**Task details**. Using the entries below, show all lines with the string "computer".

[Dataset entries]

BEGIN

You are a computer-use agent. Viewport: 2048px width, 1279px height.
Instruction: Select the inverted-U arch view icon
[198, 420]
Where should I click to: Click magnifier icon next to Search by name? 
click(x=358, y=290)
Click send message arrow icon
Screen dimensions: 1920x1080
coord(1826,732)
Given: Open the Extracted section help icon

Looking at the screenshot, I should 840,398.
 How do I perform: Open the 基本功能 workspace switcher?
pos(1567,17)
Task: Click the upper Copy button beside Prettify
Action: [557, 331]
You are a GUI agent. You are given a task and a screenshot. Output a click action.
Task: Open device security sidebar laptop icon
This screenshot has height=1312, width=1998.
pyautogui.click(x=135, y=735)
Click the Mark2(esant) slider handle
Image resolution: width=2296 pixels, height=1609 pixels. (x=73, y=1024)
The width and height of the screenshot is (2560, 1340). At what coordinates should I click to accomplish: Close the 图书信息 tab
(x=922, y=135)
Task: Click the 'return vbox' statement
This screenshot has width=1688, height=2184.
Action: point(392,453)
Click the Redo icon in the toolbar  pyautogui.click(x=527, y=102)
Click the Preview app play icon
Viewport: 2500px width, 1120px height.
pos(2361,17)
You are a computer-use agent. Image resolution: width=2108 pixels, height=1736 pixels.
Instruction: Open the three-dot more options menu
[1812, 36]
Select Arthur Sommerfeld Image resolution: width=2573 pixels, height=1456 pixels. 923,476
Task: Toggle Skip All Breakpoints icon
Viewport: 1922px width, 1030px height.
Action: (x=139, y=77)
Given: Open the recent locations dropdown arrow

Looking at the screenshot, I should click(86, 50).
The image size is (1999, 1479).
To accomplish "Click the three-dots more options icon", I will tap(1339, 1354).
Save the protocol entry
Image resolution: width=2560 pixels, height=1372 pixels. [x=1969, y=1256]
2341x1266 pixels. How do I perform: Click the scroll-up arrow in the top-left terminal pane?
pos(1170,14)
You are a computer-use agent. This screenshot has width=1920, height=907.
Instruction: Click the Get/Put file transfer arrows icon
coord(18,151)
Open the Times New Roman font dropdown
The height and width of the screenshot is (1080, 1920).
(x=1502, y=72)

END

**Answer to the exercise**.
You are a computer-use agent. Viewport: 2048px width, 1279px height.
You are a computer-use agent. Image resolution: width=2108 pixels, height=1736 pixels.
You are a computer-use agent. This screenshot has width=1920, height=907.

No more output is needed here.